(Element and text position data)
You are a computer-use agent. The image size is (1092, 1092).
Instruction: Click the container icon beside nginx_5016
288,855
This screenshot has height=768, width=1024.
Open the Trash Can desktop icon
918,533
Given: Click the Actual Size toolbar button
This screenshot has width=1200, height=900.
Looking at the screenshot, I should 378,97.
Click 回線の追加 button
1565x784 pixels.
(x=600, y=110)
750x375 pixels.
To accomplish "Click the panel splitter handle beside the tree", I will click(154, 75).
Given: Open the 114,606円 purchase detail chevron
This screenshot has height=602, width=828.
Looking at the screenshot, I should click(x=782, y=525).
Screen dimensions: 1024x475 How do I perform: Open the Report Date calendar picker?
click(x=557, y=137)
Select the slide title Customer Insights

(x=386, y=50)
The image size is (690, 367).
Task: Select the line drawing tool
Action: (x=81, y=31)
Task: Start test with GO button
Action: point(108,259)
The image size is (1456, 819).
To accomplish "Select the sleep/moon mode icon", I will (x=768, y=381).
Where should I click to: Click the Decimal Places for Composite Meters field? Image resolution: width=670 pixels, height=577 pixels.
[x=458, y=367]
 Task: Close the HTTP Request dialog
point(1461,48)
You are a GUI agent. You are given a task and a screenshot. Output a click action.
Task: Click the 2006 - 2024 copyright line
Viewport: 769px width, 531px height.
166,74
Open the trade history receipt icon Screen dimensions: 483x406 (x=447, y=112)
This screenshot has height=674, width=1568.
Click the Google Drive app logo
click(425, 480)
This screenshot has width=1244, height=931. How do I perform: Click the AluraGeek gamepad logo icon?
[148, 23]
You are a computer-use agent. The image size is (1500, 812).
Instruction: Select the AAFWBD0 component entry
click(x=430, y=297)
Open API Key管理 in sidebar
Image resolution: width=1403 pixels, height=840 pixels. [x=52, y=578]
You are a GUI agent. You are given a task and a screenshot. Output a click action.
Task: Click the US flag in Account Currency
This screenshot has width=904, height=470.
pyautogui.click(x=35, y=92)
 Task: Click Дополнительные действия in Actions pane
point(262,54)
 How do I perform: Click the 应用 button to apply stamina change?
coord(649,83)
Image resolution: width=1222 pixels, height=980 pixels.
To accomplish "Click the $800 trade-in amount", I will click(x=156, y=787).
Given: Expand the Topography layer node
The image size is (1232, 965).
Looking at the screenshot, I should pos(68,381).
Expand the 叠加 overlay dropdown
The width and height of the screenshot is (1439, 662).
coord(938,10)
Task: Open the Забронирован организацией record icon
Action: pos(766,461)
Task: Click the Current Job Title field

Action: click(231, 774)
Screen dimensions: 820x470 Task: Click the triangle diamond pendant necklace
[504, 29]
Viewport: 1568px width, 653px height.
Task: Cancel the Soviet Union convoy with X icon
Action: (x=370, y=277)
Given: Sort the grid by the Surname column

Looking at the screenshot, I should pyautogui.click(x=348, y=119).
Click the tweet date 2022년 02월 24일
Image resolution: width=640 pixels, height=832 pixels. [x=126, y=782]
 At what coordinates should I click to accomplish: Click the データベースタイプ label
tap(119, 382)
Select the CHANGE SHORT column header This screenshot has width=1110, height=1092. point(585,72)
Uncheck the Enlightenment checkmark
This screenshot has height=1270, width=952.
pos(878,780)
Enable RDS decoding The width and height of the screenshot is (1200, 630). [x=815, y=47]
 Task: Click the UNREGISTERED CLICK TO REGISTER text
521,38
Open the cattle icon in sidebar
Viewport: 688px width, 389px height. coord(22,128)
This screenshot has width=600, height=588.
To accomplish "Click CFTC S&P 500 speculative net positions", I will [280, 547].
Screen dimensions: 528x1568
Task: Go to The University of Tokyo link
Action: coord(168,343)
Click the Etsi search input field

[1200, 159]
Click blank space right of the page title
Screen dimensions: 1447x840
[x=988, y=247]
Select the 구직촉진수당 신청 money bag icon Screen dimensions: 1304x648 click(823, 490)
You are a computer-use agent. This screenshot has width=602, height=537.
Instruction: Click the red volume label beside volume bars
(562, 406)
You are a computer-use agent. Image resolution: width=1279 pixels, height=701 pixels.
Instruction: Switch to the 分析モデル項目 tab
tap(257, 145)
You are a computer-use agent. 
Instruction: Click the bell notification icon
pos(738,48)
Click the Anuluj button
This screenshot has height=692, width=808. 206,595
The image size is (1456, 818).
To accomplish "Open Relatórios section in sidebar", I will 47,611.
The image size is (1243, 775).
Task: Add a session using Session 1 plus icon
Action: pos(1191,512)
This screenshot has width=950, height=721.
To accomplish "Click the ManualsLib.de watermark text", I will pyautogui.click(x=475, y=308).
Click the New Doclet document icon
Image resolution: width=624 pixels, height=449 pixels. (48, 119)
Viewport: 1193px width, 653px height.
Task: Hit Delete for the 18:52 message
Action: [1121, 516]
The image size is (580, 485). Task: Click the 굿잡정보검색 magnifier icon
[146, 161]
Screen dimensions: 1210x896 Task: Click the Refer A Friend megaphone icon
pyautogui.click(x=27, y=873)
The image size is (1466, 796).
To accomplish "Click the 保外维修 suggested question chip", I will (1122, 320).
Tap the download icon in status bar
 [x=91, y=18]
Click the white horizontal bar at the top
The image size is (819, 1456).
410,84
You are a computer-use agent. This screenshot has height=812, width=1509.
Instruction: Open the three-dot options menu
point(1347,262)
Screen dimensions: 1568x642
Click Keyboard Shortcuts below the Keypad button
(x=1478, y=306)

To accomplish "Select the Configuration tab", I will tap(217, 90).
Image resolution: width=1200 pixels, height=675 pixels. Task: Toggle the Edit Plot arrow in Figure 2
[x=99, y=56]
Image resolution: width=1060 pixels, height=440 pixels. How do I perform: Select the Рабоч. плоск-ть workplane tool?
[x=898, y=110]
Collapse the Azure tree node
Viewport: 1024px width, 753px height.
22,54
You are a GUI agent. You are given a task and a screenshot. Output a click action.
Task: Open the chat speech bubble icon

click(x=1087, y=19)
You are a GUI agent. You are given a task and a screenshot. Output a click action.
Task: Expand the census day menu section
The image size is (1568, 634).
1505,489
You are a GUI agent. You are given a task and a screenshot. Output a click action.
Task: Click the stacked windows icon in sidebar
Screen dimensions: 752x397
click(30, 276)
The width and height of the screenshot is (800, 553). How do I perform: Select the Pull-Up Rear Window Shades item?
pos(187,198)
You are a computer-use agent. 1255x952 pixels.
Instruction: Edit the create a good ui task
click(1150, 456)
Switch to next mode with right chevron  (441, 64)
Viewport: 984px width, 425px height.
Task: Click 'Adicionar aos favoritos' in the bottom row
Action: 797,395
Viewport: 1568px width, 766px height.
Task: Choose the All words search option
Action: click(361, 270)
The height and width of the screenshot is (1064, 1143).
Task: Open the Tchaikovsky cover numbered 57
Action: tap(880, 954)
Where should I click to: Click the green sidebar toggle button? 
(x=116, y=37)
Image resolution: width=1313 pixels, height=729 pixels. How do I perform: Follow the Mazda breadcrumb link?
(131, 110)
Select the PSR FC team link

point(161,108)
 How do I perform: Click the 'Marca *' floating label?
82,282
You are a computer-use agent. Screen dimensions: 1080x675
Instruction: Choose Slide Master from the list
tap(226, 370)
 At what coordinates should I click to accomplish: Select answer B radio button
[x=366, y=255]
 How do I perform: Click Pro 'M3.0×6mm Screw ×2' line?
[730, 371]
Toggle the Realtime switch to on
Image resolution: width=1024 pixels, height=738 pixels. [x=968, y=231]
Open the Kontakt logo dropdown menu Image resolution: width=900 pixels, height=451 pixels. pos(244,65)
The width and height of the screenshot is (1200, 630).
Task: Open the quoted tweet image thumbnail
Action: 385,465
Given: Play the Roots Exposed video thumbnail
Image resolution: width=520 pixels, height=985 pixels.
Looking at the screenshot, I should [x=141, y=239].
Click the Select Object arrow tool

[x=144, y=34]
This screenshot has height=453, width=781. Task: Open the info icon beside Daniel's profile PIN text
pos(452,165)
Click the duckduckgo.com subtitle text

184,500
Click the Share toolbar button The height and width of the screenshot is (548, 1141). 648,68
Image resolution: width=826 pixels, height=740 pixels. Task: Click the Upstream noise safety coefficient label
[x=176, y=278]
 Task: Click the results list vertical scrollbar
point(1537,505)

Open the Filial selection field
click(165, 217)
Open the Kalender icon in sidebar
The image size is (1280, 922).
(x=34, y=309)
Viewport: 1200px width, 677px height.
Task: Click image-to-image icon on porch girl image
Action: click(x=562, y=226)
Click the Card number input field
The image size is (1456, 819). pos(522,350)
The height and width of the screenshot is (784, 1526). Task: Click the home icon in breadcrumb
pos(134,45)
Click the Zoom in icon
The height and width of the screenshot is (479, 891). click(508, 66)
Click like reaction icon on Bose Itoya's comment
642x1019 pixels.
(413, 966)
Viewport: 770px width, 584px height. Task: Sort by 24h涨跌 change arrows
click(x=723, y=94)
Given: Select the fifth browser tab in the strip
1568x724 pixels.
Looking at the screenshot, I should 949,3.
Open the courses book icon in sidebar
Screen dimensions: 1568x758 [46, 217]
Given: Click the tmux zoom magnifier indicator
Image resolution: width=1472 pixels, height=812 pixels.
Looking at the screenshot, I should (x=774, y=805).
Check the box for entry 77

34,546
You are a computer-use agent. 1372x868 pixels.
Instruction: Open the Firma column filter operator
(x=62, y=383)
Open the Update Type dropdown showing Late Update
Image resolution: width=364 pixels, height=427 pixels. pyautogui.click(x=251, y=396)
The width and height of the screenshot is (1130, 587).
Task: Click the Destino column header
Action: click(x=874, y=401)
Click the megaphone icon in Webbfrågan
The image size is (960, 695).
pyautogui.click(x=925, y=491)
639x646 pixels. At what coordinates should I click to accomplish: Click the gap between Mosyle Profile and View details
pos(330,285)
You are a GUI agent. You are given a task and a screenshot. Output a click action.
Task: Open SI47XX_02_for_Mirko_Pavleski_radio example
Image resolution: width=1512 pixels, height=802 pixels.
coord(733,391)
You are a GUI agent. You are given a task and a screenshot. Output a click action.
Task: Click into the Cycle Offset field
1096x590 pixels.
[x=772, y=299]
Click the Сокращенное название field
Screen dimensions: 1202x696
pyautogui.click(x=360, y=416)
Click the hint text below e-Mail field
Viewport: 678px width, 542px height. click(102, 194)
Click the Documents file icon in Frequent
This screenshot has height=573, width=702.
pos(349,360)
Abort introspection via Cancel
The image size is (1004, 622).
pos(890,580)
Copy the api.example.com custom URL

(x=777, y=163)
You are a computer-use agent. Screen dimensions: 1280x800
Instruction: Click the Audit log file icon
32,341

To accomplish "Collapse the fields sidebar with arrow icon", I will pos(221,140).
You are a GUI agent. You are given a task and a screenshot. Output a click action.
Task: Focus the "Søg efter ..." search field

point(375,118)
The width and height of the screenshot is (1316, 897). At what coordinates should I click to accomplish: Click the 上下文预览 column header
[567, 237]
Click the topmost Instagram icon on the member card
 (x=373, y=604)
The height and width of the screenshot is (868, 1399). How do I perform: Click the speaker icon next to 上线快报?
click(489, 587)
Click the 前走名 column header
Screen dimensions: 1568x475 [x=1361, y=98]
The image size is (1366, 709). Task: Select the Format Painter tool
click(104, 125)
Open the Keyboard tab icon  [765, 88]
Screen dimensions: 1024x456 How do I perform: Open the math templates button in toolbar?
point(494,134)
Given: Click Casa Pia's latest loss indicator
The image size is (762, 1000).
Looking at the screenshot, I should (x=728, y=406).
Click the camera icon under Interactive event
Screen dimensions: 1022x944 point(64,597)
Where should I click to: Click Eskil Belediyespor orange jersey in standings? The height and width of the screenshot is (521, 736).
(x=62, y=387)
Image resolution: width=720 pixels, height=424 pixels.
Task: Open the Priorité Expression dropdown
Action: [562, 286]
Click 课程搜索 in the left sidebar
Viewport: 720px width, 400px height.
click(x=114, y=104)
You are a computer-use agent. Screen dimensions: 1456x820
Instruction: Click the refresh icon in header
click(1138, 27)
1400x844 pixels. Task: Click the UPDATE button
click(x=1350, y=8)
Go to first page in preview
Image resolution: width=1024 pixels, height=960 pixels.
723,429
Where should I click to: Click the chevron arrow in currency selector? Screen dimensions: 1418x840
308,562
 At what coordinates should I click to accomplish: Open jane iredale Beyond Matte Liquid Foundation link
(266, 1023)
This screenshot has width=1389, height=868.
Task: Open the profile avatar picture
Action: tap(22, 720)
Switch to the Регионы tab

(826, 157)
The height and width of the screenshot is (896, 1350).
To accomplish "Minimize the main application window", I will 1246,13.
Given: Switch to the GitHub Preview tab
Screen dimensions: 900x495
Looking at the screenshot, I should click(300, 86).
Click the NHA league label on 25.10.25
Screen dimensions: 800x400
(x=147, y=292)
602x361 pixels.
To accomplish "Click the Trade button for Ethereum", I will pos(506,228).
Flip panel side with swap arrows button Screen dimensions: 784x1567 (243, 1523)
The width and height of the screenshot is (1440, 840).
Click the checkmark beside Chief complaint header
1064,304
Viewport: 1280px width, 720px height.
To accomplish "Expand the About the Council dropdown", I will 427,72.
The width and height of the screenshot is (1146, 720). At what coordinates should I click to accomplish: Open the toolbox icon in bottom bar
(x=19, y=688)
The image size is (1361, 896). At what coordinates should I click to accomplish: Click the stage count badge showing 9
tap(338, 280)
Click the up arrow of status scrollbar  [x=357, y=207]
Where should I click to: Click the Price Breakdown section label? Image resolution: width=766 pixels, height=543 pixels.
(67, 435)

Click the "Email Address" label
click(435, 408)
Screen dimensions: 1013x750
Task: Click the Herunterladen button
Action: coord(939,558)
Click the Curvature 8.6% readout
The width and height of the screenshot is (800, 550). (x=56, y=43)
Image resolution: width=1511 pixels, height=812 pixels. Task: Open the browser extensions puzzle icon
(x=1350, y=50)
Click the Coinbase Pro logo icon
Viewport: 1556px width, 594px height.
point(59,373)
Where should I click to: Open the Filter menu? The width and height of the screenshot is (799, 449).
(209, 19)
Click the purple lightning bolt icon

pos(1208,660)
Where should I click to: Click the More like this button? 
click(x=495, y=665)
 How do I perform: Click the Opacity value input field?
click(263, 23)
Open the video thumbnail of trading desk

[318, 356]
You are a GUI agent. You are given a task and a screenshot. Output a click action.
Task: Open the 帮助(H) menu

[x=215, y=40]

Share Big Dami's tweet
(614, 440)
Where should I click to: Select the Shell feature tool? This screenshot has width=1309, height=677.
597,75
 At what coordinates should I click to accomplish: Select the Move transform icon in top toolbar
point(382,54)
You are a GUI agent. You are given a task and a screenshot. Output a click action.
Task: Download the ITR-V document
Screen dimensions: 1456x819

- What is required: Rewrite the entries that start with the line containing "Image resolution: width=1200" and continue through the line containing "click(30, 276)", changing "census day" to "census date" and leaving everything else unchanged.

- Solution below:
Image resolution: width=1200 pixels, height=675 pixels. Task: Toggle the Edit Plot arrow in Figure 2
[x=99, y=56]
Image resolution: width=1060 pixels, height=440 pixels. How do I perform: Select the Рабоч. плоск-ть workplane tool?
[x=898, y=110]
Collapse the Azure tree node
Viewport: 1024px width, 753px height.
22,54
You are a GUI agent. You are given a task and a screenshot. Output a click action.
Task: Open the chat speech bubble icon

click(x=1087, y=19)
You are a GUI agent. You are given a task and a screenshot. Output a click action.
Task: Expand the census date menu section
The image size is (1568, 634).
1505,489
You are a GUI agent. You are given a task and a screenshot. Output a click action.
Task: Click the stacked windows icon in sidebar
Screen dimensions: 752x397
click(30, 276)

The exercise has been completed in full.